When I got to the Courthouse, the first three couples were in the office filling out their paperwork. There were well-over 50 people crammed into the mini-rotunda space, mostly friends of the first three couples, but also some media and interested people wanting to share in the excitement!
I shared with a few folks who I recognized that I was a registered officiant – “Spiritual Warrior of the Universe” to be exact – and that I was there to marry any couples who wanted to get married that morning. A few minutes later, the first couple came out of the office with their paperwork and immediately went downstairs to find a judge and took most of the crowd with them. The second couple came out and decided to have me, aka “The ACLU,” marry them since it was the ACLU who made their marriage possible in Montana and across the country. Before we could even start, the first couple, and the whole entourage, came back upstairs sharing that there are no Judges available for officiating in the mornings.
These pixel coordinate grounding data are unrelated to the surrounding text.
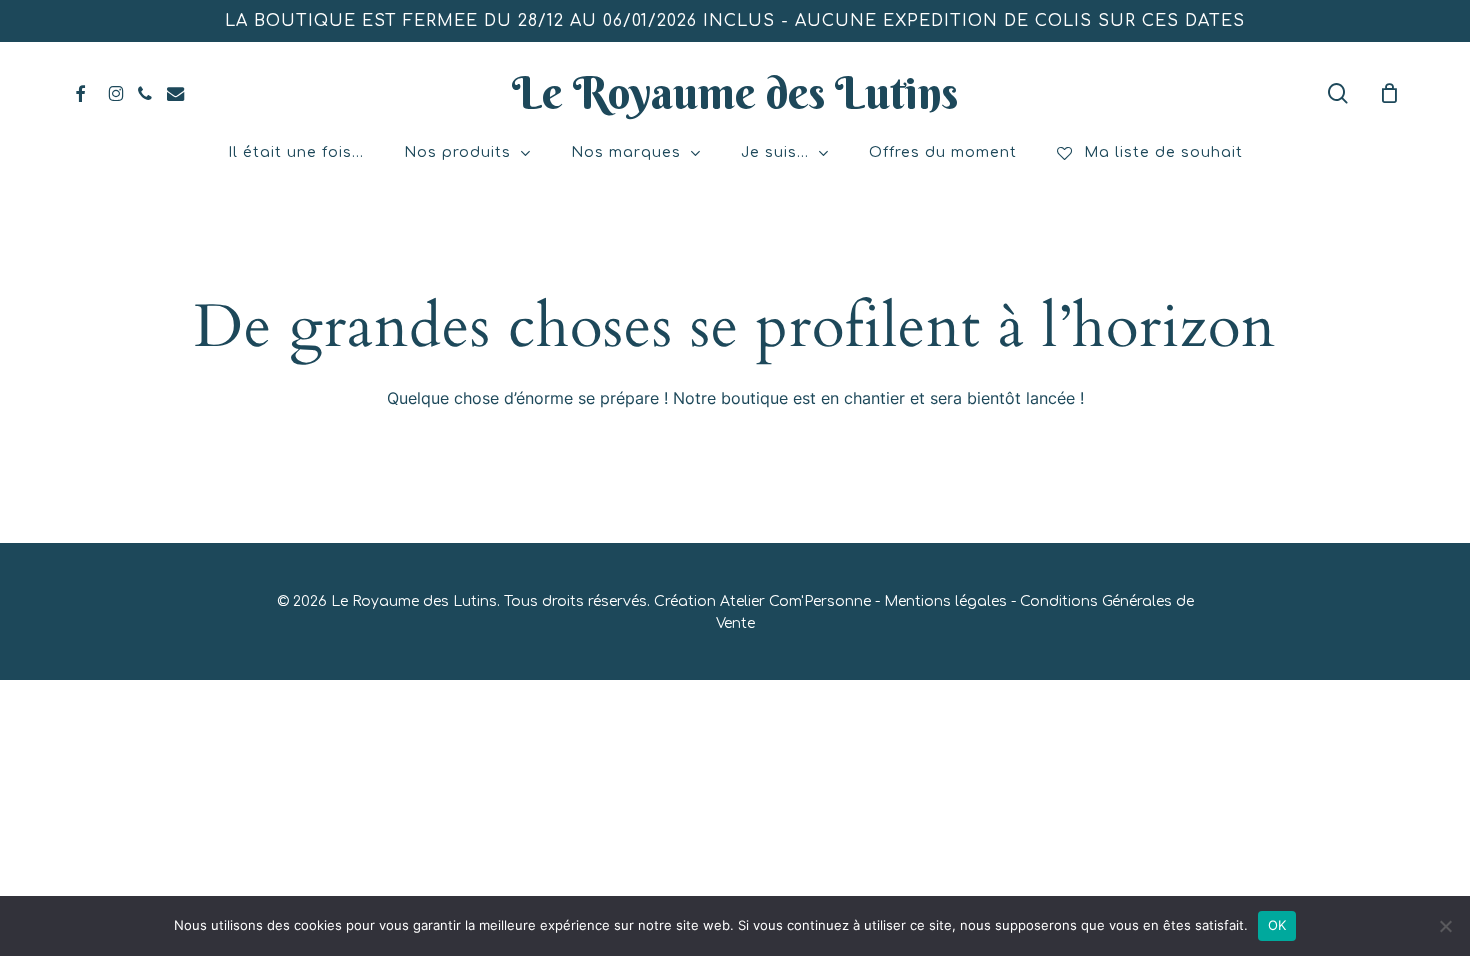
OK (1277, 925)
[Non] (1445, 926)
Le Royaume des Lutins (735, 93)
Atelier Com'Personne (795, 601)
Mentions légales (945, 601)
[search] (1338, 93)
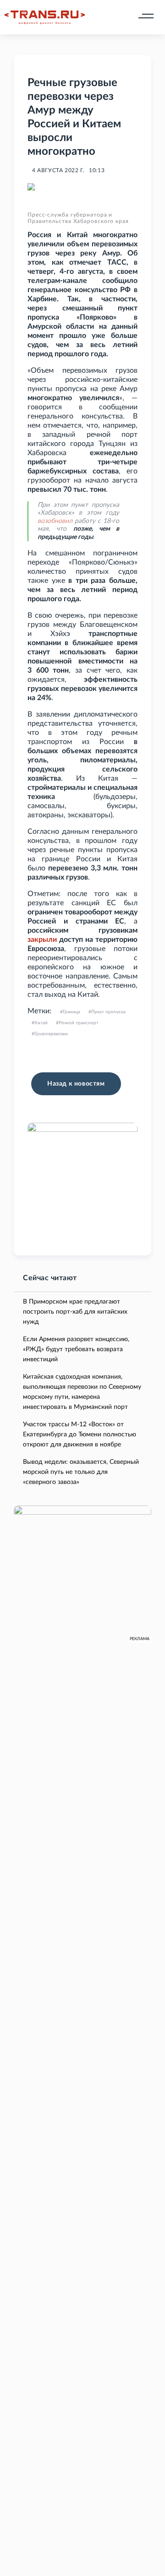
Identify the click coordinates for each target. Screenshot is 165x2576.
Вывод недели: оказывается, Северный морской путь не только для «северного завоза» (81, 1472)
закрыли (42, 939)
All of this to say, it was a flurry of ordered chaos. By the end of the first hour, I had married three couples, and by 11am all nine couples. In each ceremony, I asked each person to share with their spouse, friends and family, and bystanders in the crowd why they were marrying each other that day. Not surprisingly, every person that day, mostly older but some younger, spoke from their hearts about the decades of love they felt for one another, how the other made them the strongest and best versions of themselves, how they couldn’t imagine life without the other, and how they never thought today would come. Simply put, it was beautiful.
Apart from the general celebration of the day, two highlights stand out to me, both related to straight allies.
First, was seeing a handful of straight couples bring their toddler-age children to watch the weddings first-hand. When I asked one of the couples who I knew why, they said because they want to make sure their three-year old son grows up in a world where marriage equality is normal and they thanked the ACLU for allowing that to be the case. The other was how proud one woman, who didn’t know any of the couples there that day, was to watch each ceremony and then sign her name as a witness on a few of the forms. She came down to the courthouse to watch history be made in her hometown.
And that’s how I feel too – honored to be a part of history in some small way and to personally have been a part of one of the most meaningful moments of a couple’s life.